### Problem to solve
In the slingshot forum thread below, rewrite the passage from "1 - I guess" to "new aiming point.", putting "reference point" wherever "anchor point" appears.

### Excerpt to read
━━━
# I need to learn how to handle this slingshot, who help me vs



## duchuy (Dec 13, 2018)

The gun has a longitudinal wing of 11 cm, TTF type is used round but very difficult to control, according to you, where should I put the skin and where to look, how to divide the line at the distance because It was different from OTT, I practiced with it for more than a month but shot very sharply towards the goal to the left, maybe I was inclined to head wrong.


----------



## mattwalt (Jan 5, 2017)

Get rid of all the elastic. Use single tube at 1842 if shooting 9.5mm or even 2040 if like 8mm steel balls - Those frames come with too much makes it hard to draw effectively. They do look cool though.

If you have too much strength in the bands actually makes balls not fly straight - or because of hard draw could also effect how you release.

After that if still shooting to the left then can start to figure the issue.


----------



## KawKan (May 11, 2013)

Welcome to the forum @duchuy!

I have not shot the slingshot you want to master, but I will make some guesses.

1 - I guess that when you say "Where do I put the skin?" you are asking about an "anchor point." If your anchor point is working for your OTT shooting, it is probably good for your TTF shooting also. So don't change that for now. Maybe later.

2 - "Where to look?" My guess is you are trying to use the Sighting Aid. It does not look like it is adjustable. So look for other adjustments. Since your ammo is hitting left of your target consider moving your point of aim left also - to the place the ammo hits. Assume your shooting stance, draw the slingshot and aim as you normally do. Hold that position, move nothing but your eyes, and look at the place the ammo hits. With luck, that place may align with a point on the forks, or in line with one of the tubes. Make that your new aiming point.

Good shooting!


----------



## Bugar (Dec 24, 2009)

Had one similar, they come with too much tubing, cut down to single tubes insead of the 3 tube setup, should help you out, if you master single tubes then go ahead and experiment with tubes, triples just too much weight and even too much recoil if you can pull it.


----------
━━━
### Data shown
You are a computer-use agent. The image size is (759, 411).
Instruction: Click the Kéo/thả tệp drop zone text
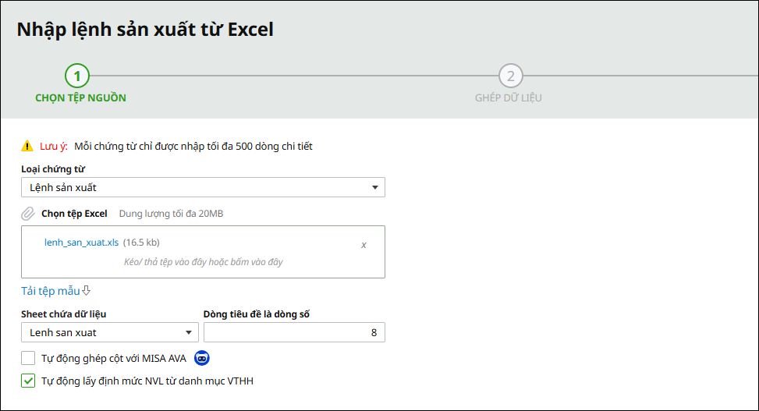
━━━
### Output of the exercise
1 - I guess that when you say "Where do I put the skin?" you are asking about an "reference point." If your reference point is working for your OTT shooting, it is probably good for your TTF shooting also. So don't change that for now. Maybe later.

2 - "Where to look?" My guess is you are trying to use the Sighting Aid. It does not look like it is adjustable. So look for other adjustments. Since your ammo is hitting left of your target consider moving your point of aim left also - to the place the ammo hits. Assume your shooting stance, draw the slingshot and aim as you normally do. Hold that position, move nothing but your eyes, and look at the place the ammo hits. With luck, that place may align with a point on the forks, or in line with one of the tubes. Make that your new aiming point.